PROBLEM REQUIREMENTS ▸ What you return must be every line from the beginning of the data through the line holding "Expand the Billing", unchanged.
━━━━━━
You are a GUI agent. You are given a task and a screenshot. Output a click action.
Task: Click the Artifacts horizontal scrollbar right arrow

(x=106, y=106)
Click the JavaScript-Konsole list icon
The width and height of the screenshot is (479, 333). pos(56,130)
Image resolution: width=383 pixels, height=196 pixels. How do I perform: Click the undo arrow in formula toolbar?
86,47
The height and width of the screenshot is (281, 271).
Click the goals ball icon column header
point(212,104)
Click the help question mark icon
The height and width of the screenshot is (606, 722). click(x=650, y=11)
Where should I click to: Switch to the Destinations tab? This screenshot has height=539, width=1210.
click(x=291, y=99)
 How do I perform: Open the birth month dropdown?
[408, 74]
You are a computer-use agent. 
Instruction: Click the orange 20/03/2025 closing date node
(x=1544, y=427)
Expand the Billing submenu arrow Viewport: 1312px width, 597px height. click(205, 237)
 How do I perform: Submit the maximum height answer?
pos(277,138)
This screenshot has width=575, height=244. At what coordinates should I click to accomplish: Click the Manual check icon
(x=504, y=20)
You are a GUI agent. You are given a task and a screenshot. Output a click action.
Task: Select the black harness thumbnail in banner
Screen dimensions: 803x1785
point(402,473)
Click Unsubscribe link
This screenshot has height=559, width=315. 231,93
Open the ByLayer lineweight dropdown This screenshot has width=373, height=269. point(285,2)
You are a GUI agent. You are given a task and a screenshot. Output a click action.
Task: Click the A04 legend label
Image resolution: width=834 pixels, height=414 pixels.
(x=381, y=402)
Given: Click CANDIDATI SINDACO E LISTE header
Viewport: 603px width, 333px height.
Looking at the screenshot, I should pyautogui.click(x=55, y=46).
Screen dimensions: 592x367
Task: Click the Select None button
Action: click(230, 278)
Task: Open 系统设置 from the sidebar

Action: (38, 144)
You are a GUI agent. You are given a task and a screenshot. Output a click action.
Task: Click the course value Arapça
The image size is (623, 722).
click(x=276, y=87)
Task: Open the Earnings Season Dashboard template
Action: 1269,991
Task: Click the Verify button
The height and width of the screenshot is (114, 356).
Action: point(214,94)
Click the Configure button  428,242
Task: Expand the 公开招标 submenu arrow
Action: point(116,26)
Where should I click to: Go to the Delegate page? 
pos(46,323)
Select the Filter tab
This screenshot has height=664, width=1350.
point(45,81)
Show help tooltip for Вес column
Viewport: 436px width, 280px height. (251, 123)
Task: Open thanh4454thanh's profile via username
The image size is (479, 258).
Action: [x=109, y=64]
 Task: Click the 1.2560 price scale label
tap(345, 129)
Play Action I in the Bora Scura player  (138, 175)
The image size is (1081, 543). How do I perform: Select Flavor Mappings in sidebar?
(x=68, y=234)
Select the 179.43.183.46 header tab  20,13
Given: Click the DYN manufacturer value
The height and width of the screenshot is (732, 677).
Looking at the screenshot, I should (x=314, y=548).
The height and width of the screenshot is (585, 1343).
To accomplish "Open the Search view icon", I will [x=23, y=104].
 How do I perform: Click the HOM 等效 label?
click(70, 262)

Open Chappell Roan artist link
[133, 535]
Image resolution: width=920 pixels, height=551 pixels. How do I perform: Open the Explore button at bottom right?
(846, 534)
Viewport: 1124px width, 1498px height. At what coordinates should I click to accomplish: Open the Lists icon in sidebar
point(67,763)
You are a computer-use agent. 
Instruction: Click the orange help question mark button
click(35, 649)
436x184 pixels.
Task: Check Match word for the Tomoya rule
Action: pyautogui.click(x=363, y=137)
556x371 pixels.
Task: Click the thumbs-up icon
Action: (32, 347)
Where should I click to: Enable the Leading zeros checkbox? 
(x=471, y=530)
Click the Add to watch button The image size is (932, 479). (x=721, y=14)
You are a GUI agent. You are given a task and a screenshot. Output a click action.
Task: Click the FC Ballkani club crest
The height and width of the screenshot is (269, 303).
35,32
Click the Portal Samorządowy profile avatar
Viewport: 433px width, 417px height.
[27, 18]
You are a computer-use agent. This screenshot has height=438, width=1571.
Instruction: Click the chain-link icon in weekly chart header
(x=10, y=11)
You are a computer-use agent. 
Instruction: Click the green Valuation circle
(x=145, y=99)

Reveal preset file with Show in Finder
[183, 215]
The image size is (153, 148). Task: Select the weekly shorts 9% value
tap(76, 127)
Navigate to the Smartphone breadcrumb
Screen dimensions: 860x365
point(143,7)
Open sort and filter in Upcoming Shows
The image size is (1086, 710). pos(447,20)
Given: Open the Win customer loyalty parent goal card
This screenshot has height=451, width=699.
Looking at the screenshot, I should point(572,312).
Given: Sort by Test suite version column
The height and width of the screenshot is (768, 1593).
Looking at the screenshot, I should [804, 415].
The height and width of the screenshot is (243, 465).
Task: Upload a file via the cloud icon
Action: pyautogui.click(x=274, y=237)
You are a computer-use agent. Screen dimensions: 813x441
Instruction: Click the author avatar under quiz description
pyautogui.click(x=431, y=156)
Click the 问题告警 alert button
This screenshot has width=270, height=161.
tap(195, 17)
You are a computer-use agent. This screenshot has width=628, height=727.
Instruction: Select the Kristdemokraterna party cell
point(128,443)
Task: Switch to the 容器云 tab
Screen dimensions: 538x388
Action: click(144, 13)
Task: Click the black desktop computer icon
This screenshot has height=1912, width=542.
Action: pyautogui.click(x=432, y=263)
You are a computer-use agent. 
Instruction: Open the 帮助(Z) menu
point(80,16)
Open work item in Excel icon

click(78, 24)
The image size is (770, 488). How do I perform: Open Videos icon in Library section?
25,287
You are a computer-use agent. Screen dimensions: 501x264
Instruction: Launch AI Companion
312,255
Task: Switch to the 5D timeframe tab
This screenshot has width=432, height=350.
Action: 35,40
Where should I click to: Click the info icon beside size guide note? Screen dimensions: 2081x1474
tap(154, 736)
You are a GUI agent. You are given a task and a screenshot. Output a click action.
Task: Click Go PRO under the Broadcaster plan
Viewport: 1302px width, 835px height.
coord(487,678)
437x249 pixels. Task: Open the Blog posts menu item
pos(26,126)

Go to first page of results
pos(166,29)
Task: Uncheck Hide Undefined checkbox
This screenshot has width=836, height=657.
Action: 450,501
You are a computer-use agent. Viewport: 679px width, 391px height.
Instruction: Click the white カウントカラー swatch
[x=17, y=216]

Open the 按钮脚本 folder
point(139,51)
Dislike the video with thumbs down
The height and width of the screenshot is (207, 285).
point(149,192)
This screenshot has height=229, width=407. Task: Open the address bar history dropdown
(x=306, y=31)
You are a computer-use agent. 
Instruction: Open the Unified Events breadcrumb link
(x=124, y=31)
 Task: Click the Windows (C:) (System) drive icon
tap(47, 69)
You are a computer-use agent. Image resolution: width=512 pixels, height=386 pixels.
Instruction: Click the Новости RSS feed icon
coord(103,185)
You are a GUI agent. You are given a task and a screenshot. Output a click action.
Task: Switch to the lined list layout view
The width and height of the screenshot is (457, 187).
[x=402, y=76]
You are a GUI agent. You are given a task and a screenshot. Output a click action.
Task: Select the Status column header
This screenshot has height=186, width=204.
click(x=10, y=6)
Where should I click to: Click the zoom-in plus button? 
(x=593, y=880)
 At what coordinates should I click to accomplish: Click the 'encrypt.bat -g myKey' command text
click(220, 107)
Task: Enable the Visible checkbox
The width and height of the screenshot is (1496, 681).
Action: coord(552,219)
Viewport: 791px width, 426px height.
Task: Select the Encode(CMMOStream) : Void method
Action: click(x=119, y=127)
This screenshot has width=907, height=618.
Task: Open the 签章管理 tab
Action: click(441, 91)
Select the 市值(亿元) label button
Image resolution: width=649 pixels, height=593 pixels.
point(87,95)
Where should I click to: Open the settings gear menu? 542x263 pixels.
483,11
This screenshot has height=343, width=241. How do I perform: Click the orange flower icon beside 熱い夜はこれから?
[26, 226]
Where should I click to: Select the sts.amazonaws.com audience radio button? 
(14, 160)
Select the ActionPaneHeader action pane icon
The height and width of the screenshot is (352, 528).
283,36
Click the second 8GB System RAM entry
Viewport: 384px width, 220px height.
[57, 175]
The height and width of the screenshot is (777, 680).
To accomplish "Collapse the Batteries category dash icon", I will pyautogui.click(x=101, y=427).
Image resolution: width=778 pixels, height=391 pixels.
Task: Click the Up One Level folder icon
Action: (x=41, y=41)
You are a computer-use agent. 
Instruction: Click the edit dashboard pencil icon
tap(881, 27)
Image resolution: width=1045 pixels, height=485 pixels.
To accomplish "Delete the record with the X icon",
━━━━━━
EXPECTED ANSWER ▸
You are a GUI agent. You are given a task and a screenshot. Output a click action.
Task: Click the Artifacts horizontal scrollbar right arrow

(x=106, y=106)
Click the JavaScript-Konsole list icon
The width and height of the screenshot is (479, 333). pos(56,130)
Image resolution: width=383 pixels, height=196 pixels. How do I perform: Click the undo arrow in formula toolbar?
86,47
The height and width of the screenshot is (281, 271).
Click the goals ball icon column header
point(212,104)
Click the help question mark icon
The height and width of the screenshot is (606, 722). click(x=650, y=11)
Where should I click to: Switch to the Destinations tab? This screenshot has height=539, width=1210.
click(x=291, y=99)
 How do I perform: Open the birth month dropdown?
[408, 74]
You are a computer-use agent. 
Instruction: Click the orange 20/03/2025 closing date node
(x=1544, y=427)
Expand the Billing submenu arrow Viewport: 1312px width, 597px height. click(205, 237)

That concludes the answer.